July 7 (Reuters) – Photographers for Reuters gathered in Washington on Saturday, preparing to cover the massive celebrations of the 250th anniversary of U.S. independence over the July 4 weekend — the scheduled and the unexpected.
Around 9 a.m. on Saturday, photographer Nathan Howard started seeing social media reports the Patriot Front, a white supremacist organization whose members employ fascist symbolism and mask their faces in public, was marching in the city. He decided to document their activities.
Howard has covered extremist groups in the past and knew the group’s method was to stage short marches and then scatter.
“Knowing time was working against us, I immediately began gathering information about the march and talking with sources who track extremist groups,” he said. “I found a livestream following the group, social media posts from people who had encountered them, and Reddit posts that helped identify landmarks and street signs, allowing me to narrow down their approximate location.”
Howard set out with freelance colleague Cheney Orr. They saw an opening when the two found members of the group — wearing matching navy tops, khaki pants and white face coverings — as they were dispersing and making their way to the Eastern Market Metro station.
The Patriot Front did not respond to queries from Reuters about why they were marching or the identities of the masked members whose images the news agency captured.
The group on Saturday posted that about 400 members had arrived in Washington.
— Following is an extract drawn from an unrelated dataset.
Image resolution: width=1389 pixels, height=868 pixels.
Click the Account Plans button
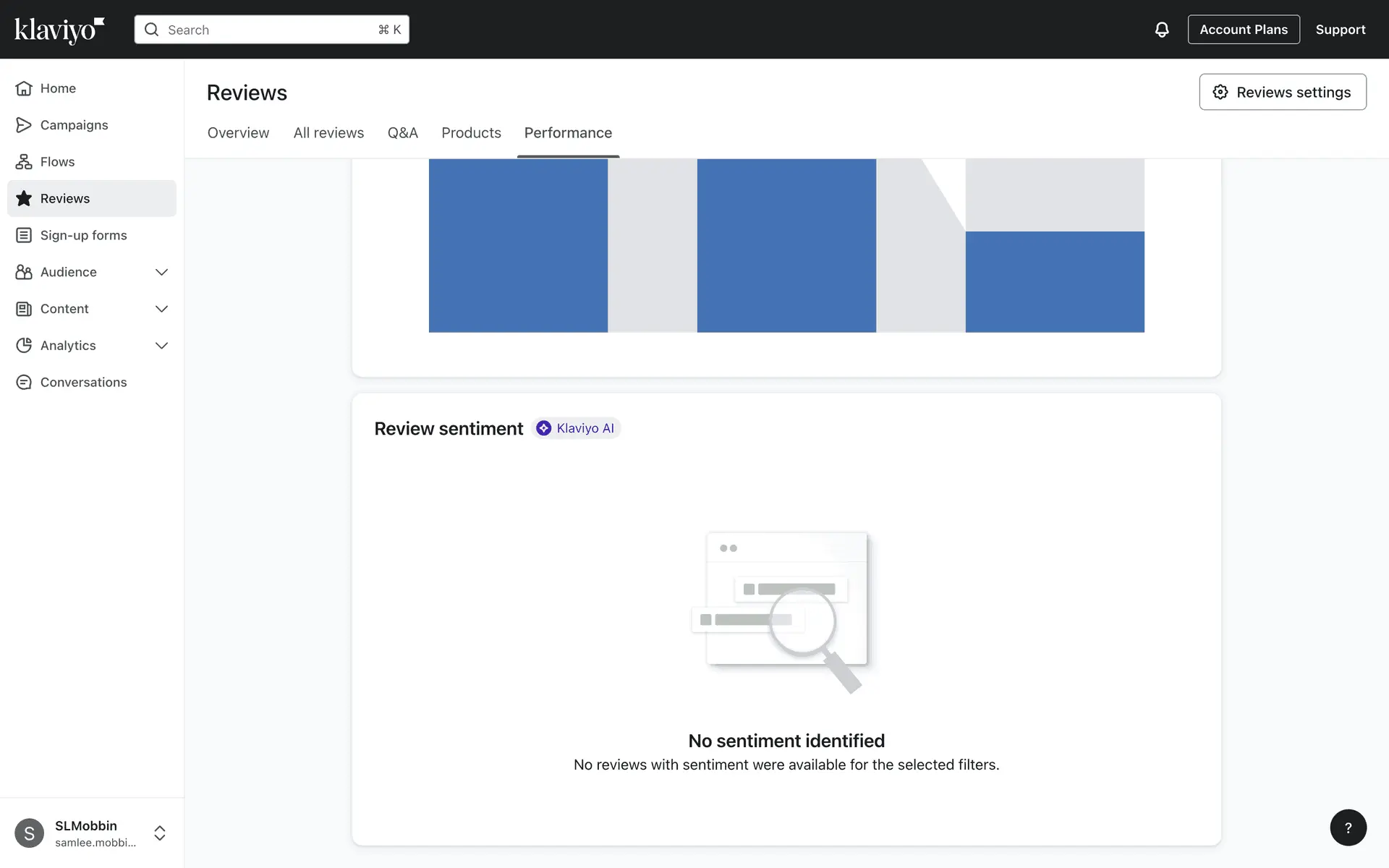1243,30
A manifesto on Patriot Front’s website says, “Democracy has failed this once great nation,” and a “hard reset” is needed to “return to the traditions and virtues of our forefathers,” who they say were European settlers.
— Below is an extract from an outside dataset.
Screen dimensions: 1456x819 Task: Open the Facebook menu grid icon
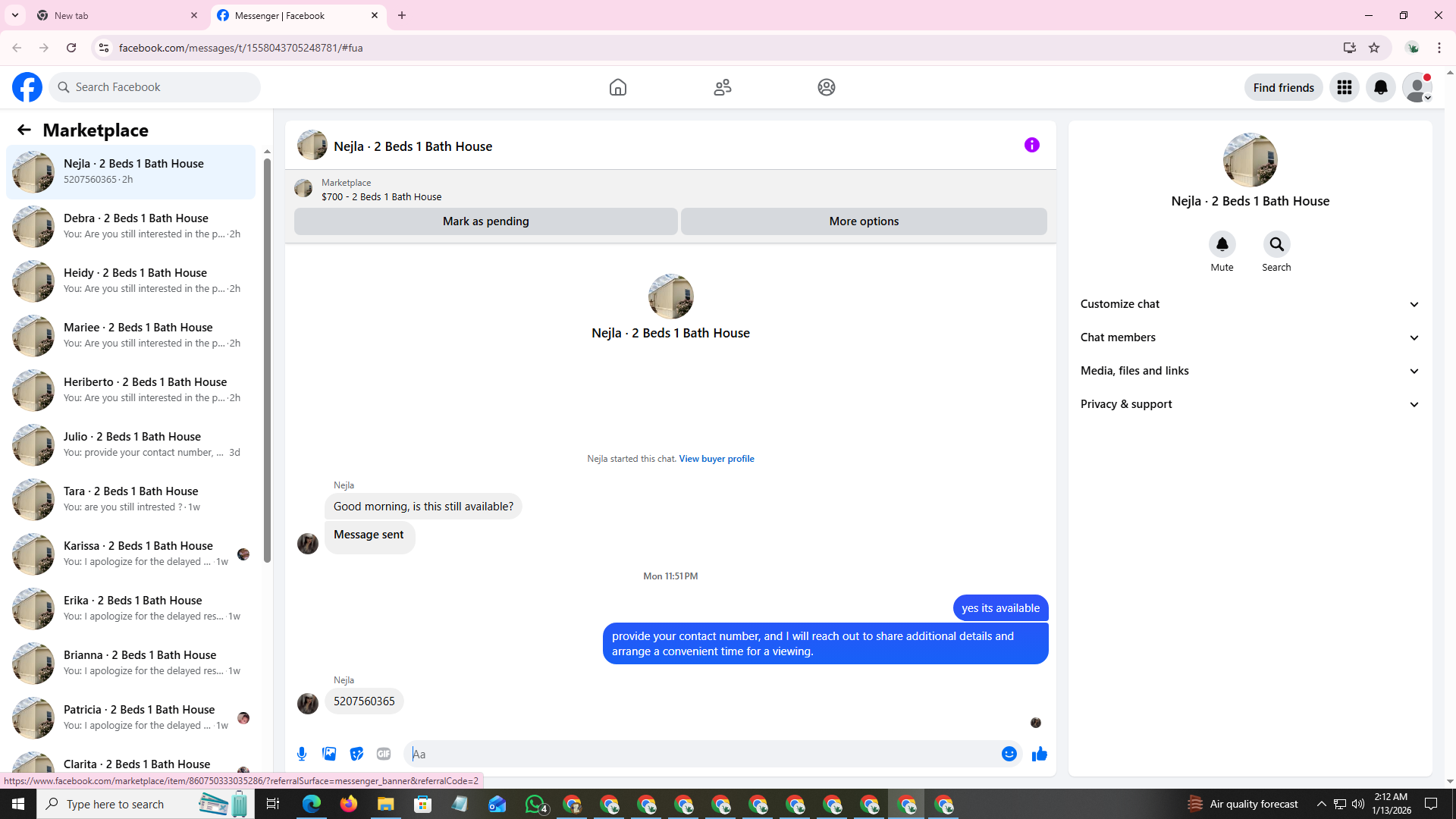point(1344,87)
Howard and Orr photographed hundreds of group members heading into the Metro station, waiting on a platform and boarding a train, the sea of masked faces incongruous with the everyday scenes of public transit and commuters. The photographers split up and took up positions at two ends of a passenger car, packed with members.
One photo in particular, taken by Orr, has attracted global attention. It shows a woman in a green T-shirt sitting alone on the train, her face impassive. Members of the Patriot Front are sitting and standing in front of her, behind her and next to her.
“As I photographed members of the group, I noticed the woman you see in this image sitting alone among them,” said Orr. “I leaned over seated members of Patriot Front, extended my arm, and composed the frame using my camera’s screen,” he added.
At the train’s final stop in New Carrollton, the group disembarked and the photographers continued taking pictures as members dispersed and made their way to individual vehicles. Orr said he did not see where the woman in the photo went.
Reuters spoke to one of the woman’s family members, but was unable to reach the woman for an interview.